The key instrument within this process is the Commission’s proposal for a Pillar of Social Rights and the on-going  public consultation, which is gathering views on three key areas: access to employment, fairer working conditions and social protection. This consultation takes place in the context of a changing world of work, demographic ageing, and rising inequalities. Its results are expected to feed into the development of new social policies, that are better suited to find effective responses to pressing problems.

Bringing the Pillar to the local level

On the occasion of ESN’s meeting of the Reference Group on the European Semester, Commission’s representatives and those with social services responsibilities in regional and local authorities discussed the proposal, its main topical areas and the consultation process. The third area on adequate and sustainable social protection is closest to ESN members’ competences, because it features themes like integrated social benefits and services. It also addresses long-term care, childcare, housing, and the access to essential services. Gelu Calacean (European Commission) outlined milestones in developing the pillar, two of which are a closing conference (early 2017) and a White Paper on the Economic and Monetary Union (foreseen for spring 2017).

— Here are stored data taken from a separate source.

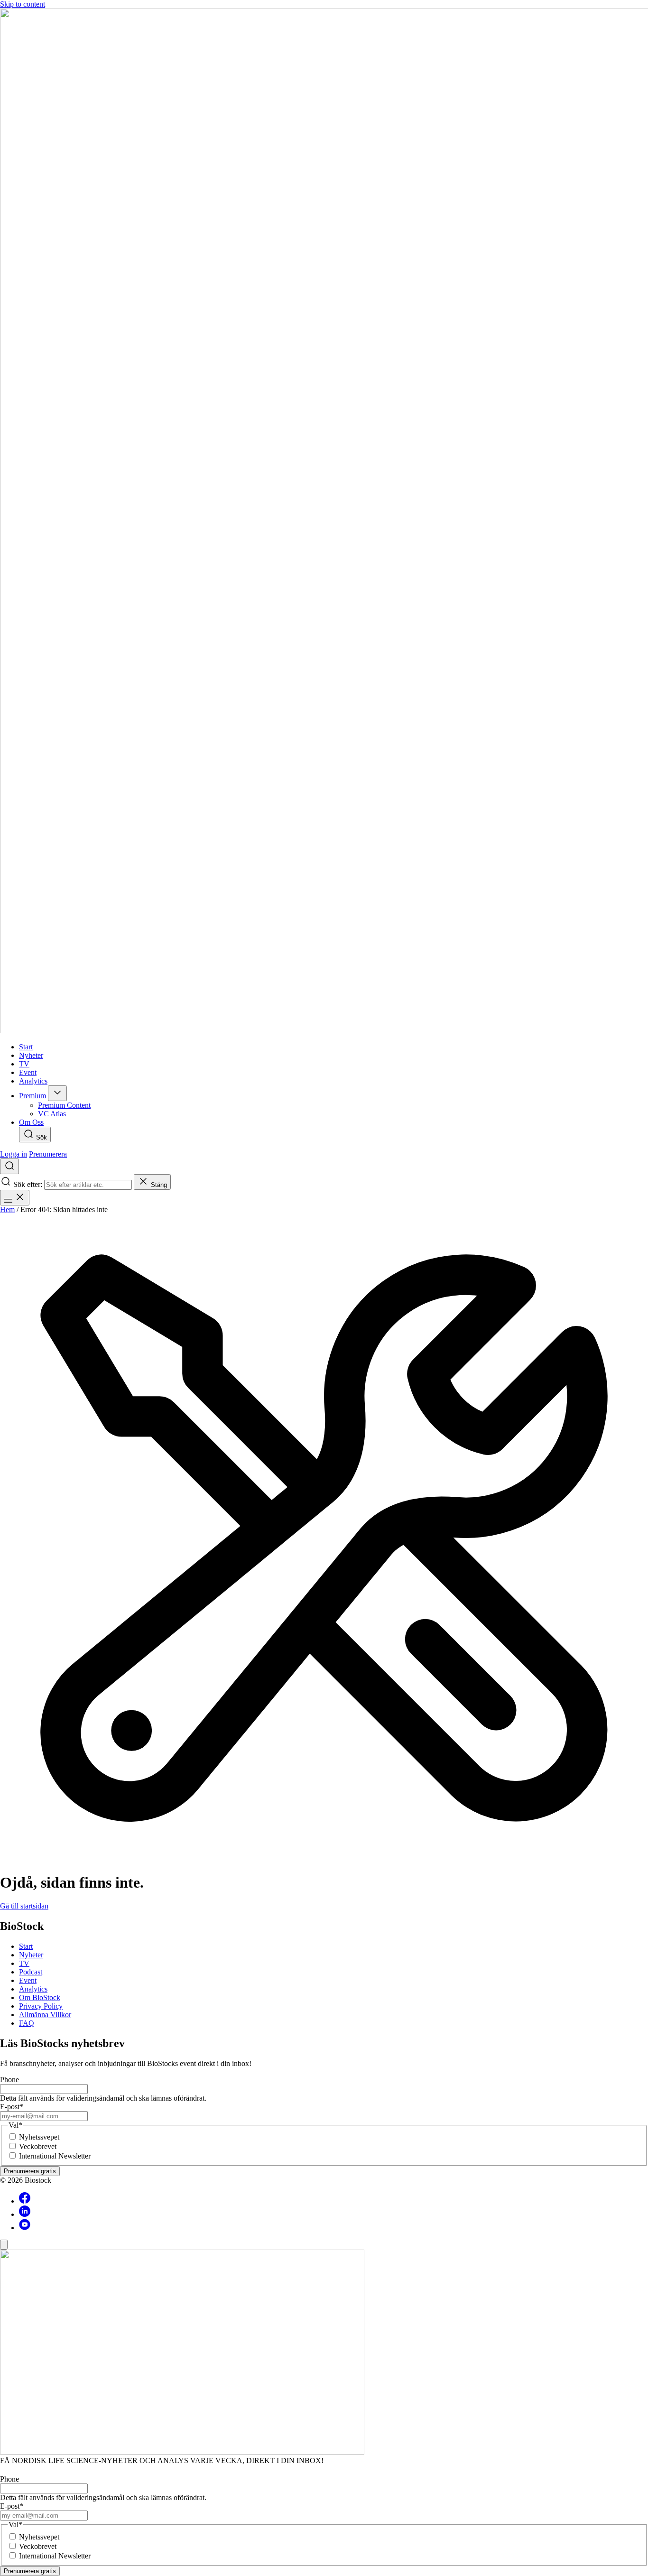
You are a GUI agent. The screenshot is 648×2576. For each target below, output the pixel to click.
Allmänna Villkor (45, 2015)
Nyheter (31, 1955)
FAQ (26, 2023)
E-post (11, 2107)
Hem (7, 1209)
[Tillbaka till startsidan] (324, 522)
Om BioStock (39, 1997)
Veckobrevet (37, 2146)
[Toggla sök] (9, 1166)
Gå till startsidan (24, 1906)
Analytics (33, 1989)
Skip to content (22, 4)
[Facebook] (24, 2201)
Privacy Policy (41, 2006)
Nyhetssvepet (39, 2137)
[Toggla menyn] (14, 1197)
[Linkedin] (24, 2214)
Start (26, 1946)
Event (28, 1980)
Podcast (30, 1972)
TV (24, 1963)
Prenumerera (48, 1154)
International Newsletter (55, 2156)
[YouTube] (24, 2228)
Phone (9, 2080)
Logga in (13, 1154)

During the discussions about the potential of the emerging Pillar of Social Rights, Bart Vanhercke (European Social Observatory), who works with ESN on the Semester group, explains that the time frame for the open consultation is “unusually long” and argues that stakeholders should see this time frame as an opportunity to explore ways to link it with the European Semester. This link can be created by drawing on statistics from public administrations and by incorporating the view of social service practitioners on their work with vulnerable groups like young people in public care, long-term unemployed, or isolated older people. Participants agreed that a combination of data and professional experience can provide an evidence base for informed policy development.

Conclusion

In these discussions, it was agreed that a more social Europe was desirable. To make that happen, the European Commission and representatives of public social services entered into a dialogue to determine ‘what is needed’ and ’what works’ in policy and practice. This dialogue across governance levels shifts the consultation into a unique opportunity to shape a more social Europe for the future.